Close-knit woollen socks, fastened with garters just below the knee avoid this discomfort. Teamed with a canvas or leather gaiter to prevent seeds, twigs or stones falling into the boot or shoe complete the protective ensemble.
The full cut of old-fashioned plus twos and plus fours ensure that rain runs down the cloth and drips off the overhang, rather than clinging to the legs and gathering in the boots. Tighter fitting breeks are perhaps more common today on the Guns in a line but hill ‘keepers’ tweeds are still often made the old way.
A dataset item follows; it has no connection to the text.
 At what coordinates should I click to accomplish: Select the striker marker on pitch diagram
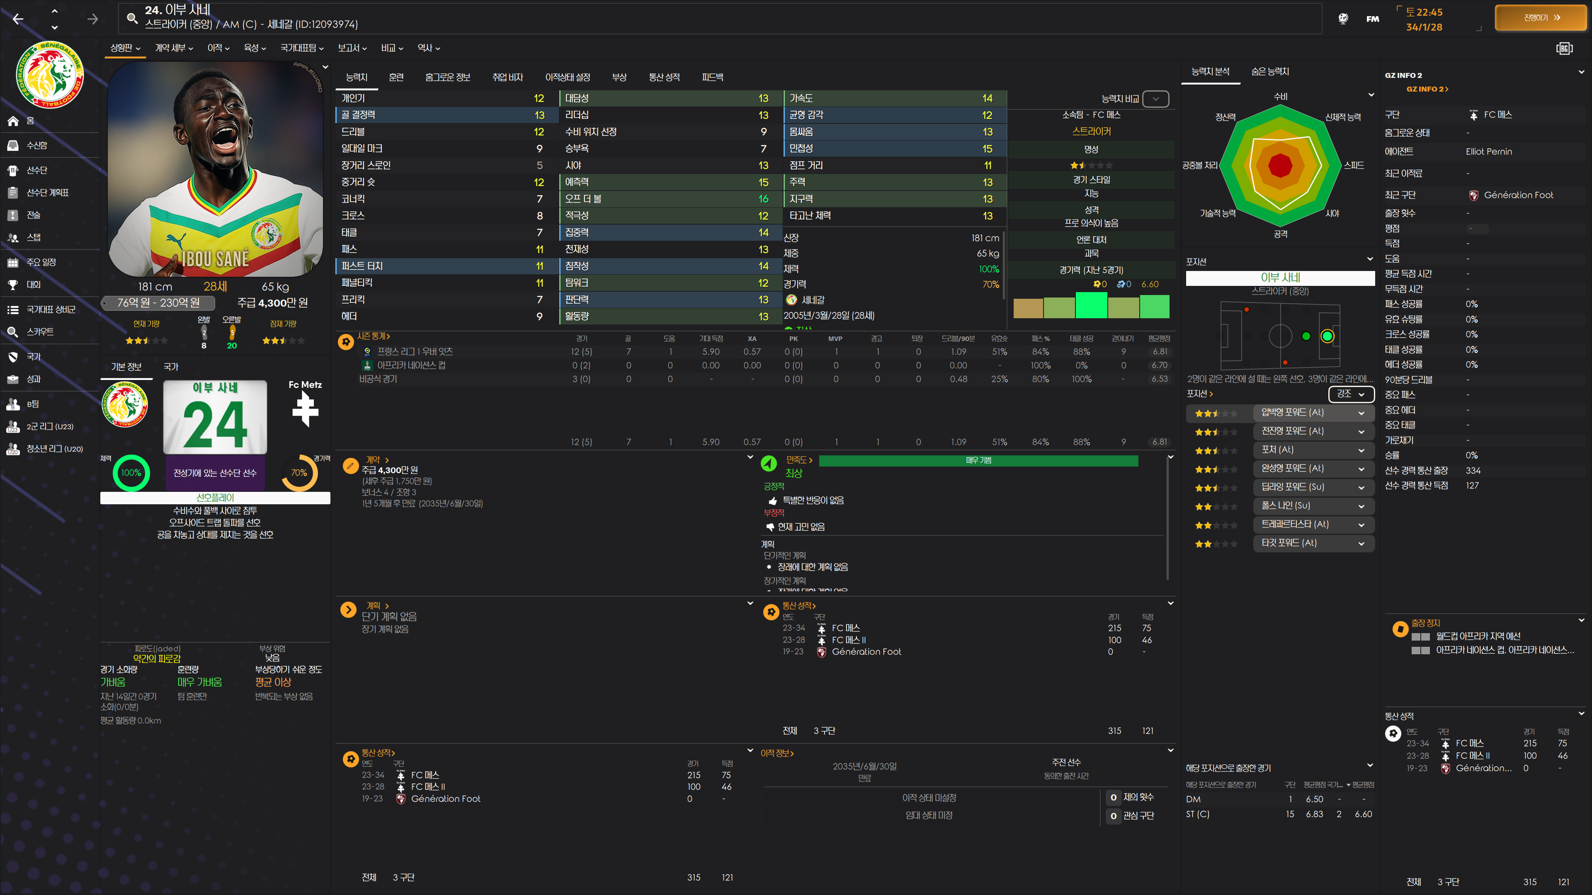(x=1327, y=336)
Jackets with ‘action backs’ as pioneered by Burberry (once a very field-sports orientated brand) are essential for comfortable shooting.
Massy-Birch will provide made-to measure plus fours, plus twos and breeks. They will even copy a vintage favourite and re-make it in your size, and choice of tweed. Their update on the traditional smart shooting jacket looks impeccable yet allows a full range of movement.
Exploring the traditions and developments of shooting attire, one is struck by how much the late Victorians got right. Traditional materials like leather, tweed and wool still feature in our world a hundred and fifty years later. The techniques for making, cutting and stitching these fabrics into long-lived, comfortable, practical, shooting wear remain as valid as ever.
The introduction of new materials and the scientific study of the importance of active wear that ‘breathes’ in order to maintain a feeling of comfort, warmth and dryness during outdoor activity has only served to re-affirm the qualities that our great, great grandfathers and their tailors knew very well.
What they needed and appreciated then is what we need and appreciate now. So, whatever your preference, your own shooting attire is closer than you might think to that of past generations.
Once neglected, today, even shooting ladies are better catered for than at any time in the last seventy years, with well-cut, feminine, yet highly-practical and hard wearing shooting clothes available from the likes of Purdey, Westley Richards and Cordings and popularised by the ever stylish Rachel Carrie, who almost single handedly wiped away the old frumpy image of shooting and made it accessible and attractive to a new generation. What would 1880s Shooting Times readers have made of that?